Btw. I solved today a problem that brought down a complex system for a whole day by setting a single sysctl-value.

I re-installed a bunch of systems with the same function, so that they all run on the same distribution and all hell breaks loose.

I couldn’t find what the difference was to before and of course it only appeared in its whole glory after I set up all the systems.

Apparently I set that sysctl in the past and didn’t document it and didn’t put it into configuration management. I have no idea why I didn’t do that. Because I must have done it for three different distributions (don’t ask…it was a time of experimentation) and now I changed them all to yet another one but at least to the same one. And it hit hard.

One very stressful day with me trying to do a roll-back at 9 or 10 pm. And then getting up at 4am with fresh but tired eyes. At least I found the solution then.

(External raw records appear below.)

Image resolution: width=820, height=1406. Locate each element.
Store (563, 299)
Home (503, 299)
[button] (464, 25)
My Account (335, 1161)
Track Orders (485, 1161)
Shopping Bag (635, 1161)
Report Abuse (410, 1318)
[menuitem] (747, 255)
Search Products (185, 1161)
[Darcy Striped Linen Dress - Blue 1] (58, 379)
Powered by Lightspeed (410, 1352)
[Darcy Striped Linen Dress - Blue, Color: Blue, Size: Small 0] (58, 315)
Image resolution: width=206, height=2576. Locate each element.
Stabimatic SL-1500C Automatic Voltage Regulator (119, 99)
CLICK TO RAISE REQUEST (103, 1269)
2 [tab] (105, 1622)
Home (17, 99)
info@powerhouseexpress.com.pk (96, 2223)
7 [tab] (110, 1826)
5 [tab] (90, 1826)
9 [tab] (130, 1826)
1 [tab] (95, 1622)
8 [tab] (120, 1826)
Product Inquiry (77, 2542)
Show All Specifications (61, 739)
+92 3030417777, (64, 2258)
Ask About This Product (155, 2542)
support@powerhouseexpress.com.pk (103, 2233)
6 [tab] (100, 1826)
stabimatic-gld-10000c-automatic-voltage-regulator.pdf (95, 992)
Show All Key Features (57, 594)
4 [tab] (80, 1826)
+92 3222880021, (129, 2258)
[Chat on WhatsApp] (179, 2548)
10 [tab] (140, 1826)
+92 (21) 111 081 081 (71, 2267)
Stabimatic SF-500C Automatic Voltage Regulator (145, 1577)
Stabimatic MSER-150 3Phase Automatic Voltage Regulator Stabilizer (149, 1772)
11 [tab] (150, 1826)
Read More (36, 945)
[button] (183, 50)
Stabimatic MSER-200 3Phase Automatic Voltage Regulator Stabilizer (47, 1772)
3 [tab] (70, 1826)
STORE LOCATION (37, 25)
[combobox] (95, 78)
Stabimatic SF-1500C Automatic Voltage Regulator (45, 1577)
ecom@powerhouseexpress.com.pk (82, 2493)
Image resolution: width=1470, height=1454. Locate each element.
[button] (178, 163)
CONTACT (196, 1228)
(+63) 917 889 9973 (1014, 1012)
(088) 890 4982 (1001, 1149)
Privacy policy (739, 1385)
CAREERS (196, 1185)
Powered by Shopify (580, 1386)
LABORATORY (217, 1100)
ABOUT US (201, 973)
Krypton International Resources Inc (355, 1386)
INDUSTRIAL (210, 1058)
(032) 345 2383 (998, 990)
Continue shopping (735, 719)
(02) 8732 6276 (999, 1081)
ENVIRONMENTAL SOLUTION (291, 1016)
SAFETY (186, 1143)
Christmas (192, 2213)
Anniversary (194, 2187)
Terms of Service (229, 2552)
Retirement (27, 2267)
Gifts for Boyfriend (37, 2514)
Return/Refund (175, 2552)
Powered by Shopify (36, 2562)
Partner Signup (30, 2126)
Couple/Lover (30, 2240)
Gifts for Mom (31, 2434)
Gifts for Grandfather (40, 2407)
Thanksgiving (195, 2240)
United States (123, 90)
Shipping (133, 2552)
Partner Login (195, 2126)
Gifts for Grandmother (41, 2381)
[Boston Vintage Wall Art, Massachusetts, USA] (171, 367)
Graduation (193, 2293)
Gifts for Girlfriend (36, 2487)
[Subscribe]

Of course I put it into the system configuration now and told several people about it, so if something like this happens again in the future someone might remember that there is this one sysctl in this situation that will save your ass.

I am getting too old for this stuff. But hey, at least I found a solution after only a day and I didn’t even have to start reading source code, analyze a big tcpdump or do straces or whatever. But Google and ChatGPT didn’t help either. Just a sentence in the documentation I couldn’t remember. Good thing that I read it again…

In short: if you do something write documentation and make sure that you will be able to find it. And put your things in config management and commit it with a sensible commit-message. Your future self will thank you later.